Tip: Adding a link to the release notes of the packages helps maintenance and security.

channels:

  • conda-forge

dependencies:

Define conda-forge packages here

When available, prefer the conda-forge packages over pip as installations are more efficient.

  • python=3.9.13
  • pip=22.1.2
  • pip:

    Define pip packages here →

    • rpaframework==22.0.0

image

Could you explain what you mean by not recognized. I had no issue running your conda with code:

from RPA.PDF import PDF

pdf = PDF()
pdf.switch_to_pdf("testpdf.pdf")
1 Like

Hello raivo,
Thank you so much for being here, what i mean by recognized is that when i type "pdf.(here i should have the list of functions that i can use from RPA.PDF lib correct?) well i dont see anything. See below a screenshot how it looks in terms of colors when i use driver.click_button for example and how it looks for pdf.switch_to_pdf() (for pdf its white like its pure text)
(and yes i did import the lib :stuck_out_tongue: just to get this out of the way in case you wonder it, i use (from RPA.PDF import PDF)

Not all of our RPA libraries are fully supported when developing on python as they have been made to work with robot framework. They will still function when robot is ran!

“They will still function when robot is ran!” > I cannot run the robot as i get this error: “SyntaxError: (unicode error) ‘unicodeescape’ codec can’t decode bytes in position 2-3: truncated \UXXXXXXXX escape”

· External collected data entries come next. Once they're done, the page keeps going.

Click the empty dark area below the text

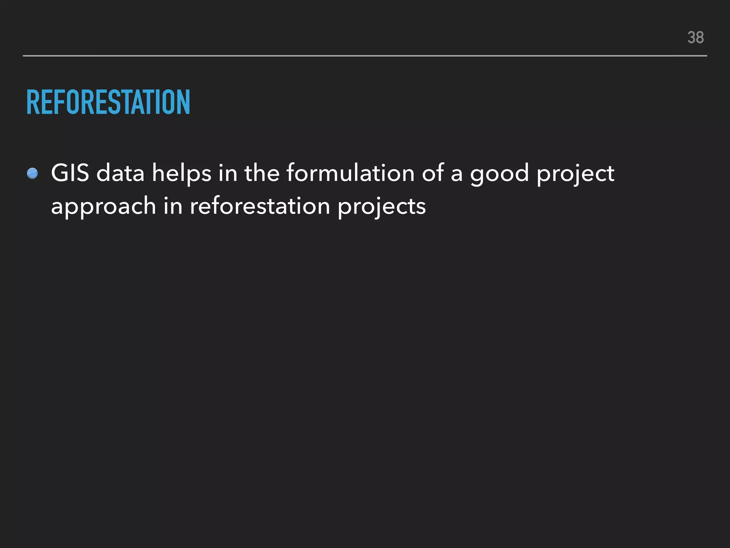click(365, 375)
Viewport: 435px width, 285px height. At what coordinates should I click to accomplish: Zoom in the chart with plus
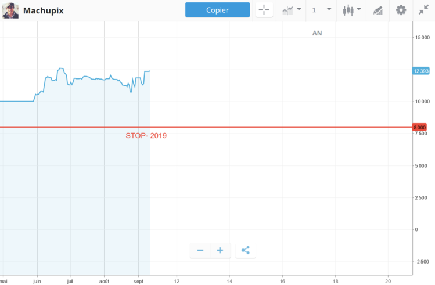pyautogui.click(x=220, y=250)
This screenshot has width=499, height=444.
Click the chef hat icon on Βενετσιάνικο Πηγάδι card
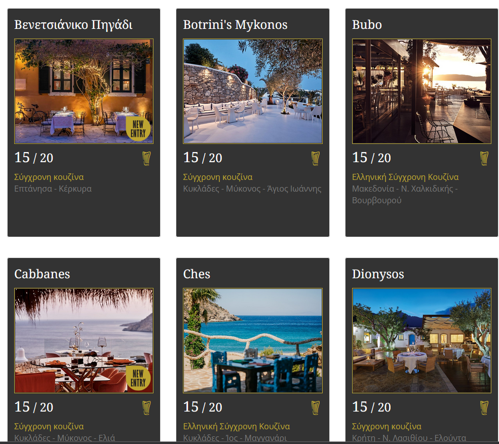tap(146, 158)
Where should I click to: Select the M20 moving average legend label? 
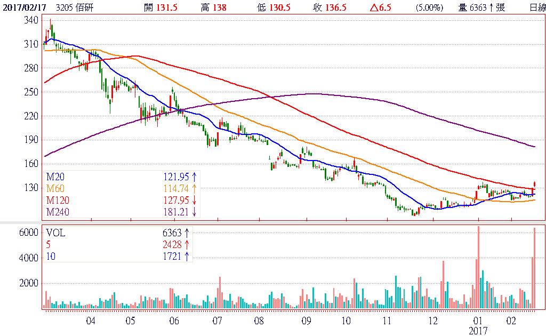55,175
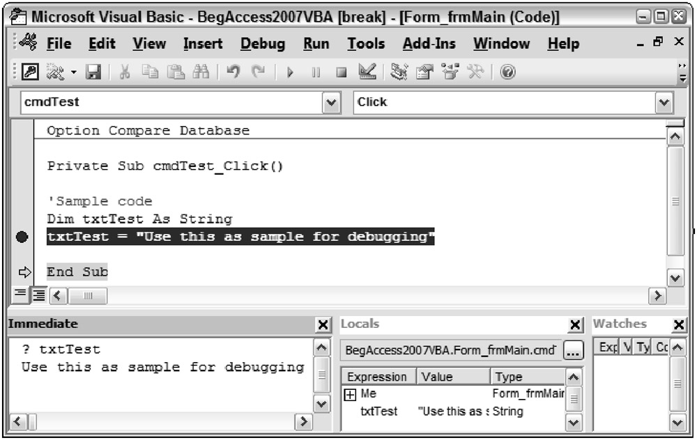The width and height of the screenshot is (697, 440).
Task: Switch to Procedure View button
Action: (20, 295)
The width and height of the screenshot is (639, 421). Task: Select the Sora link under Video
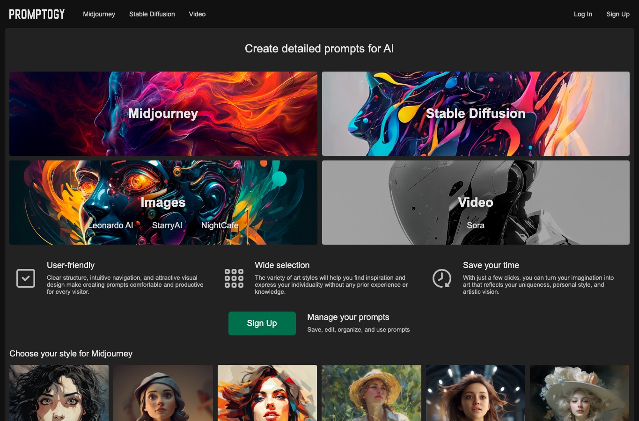point(476,225)
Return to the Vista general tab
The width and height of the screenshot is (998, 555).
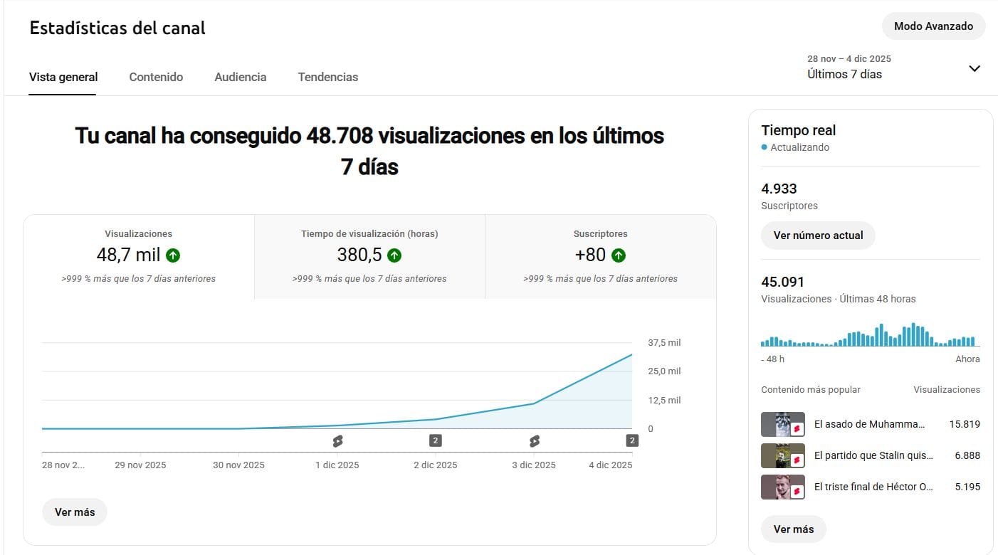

@raivo , could it be that something we are missing here? Because in the robocorp docs from where i learn, i see examples of this functions from PDF lib with Python examples. See below,

If you get this error with html_to_pdf then you need to make sure that html you are passing to function is valid. Input errors does not effect library usability. My previous statement for full support was aimed to intellisense(auto-complete), library can be used from python as examples show.

@sorinmnx I faced exactly the same issue today. Import library RPA.PDF looks good, but keyword/method can’t be recognized. Haven’t figured out root cause, and solution.

Just used a workaround to make it work(and it worked for me)
Import module that define those keywords/methods.
Eg.
if use in Python
from RPA.PDF.keywords important DocumentKeywords

If use in robot
Library DocumentKeywords

Hopefully we can find the real reason soon.

2 Likes

Hey @lijunhe.canada and @raivo
Coming back on this issue after doing some playaround and researching more, i found the solution in order for us to be able to work with RPA.PDF.

Steps:
1.CTRL+SHIFT+P
2. Search: Robot Framework: Clear caches and restart Robot Framework Language Server
3. Wait till restart ends
At this point, nothing from front end really changes if you try to use any functions from RPA.PDF at first sight, however after clearing caches/restart rbt framework, now if you hover on the function “html_to_pdf” for example or any functions, they are still in wait but now it shows like below screenshot. Strange enough now interpretator see the function as “function”.
4. All functions will look in white but they will work at least for me.

  1. Yes @raivo you were right, error: “SyntaxError: (unicode error) ‘unicodeescape’ codec can’t decode bytes in position 2-3: truncated \UXXXXXXXX escape” >>>> was caused by my output_path from screenshot above where because i copy paste the path for my folder it used \ instead of /.

@lijunhe.canada Hope above will work for you aswell

2 Likes

The “SyntaxError: (Unicode error) ‘unicodeescape’ codec can’t decode bytes in position 2-3: truncated \uxxxxxxxx escape” error occurs when Python encounters a string with an incomplete Unicode escape sequence, typically in the form of “\u” followed by hexadecimal digits. To fix this error, you should either provide a complete Unicode escape sequence (e.g., “\uXXXX” where XXXX represents four hexadecimal digits) or use a raw string by prefixing the string with “r” to avoid interpreting backslashes as escape characters. For example, if you intended to use a backslash in the string, you can write it as “" or use a raw string like r”". Ensure that any Unicode escape sequences in your code are correctly formatted to resolve this error.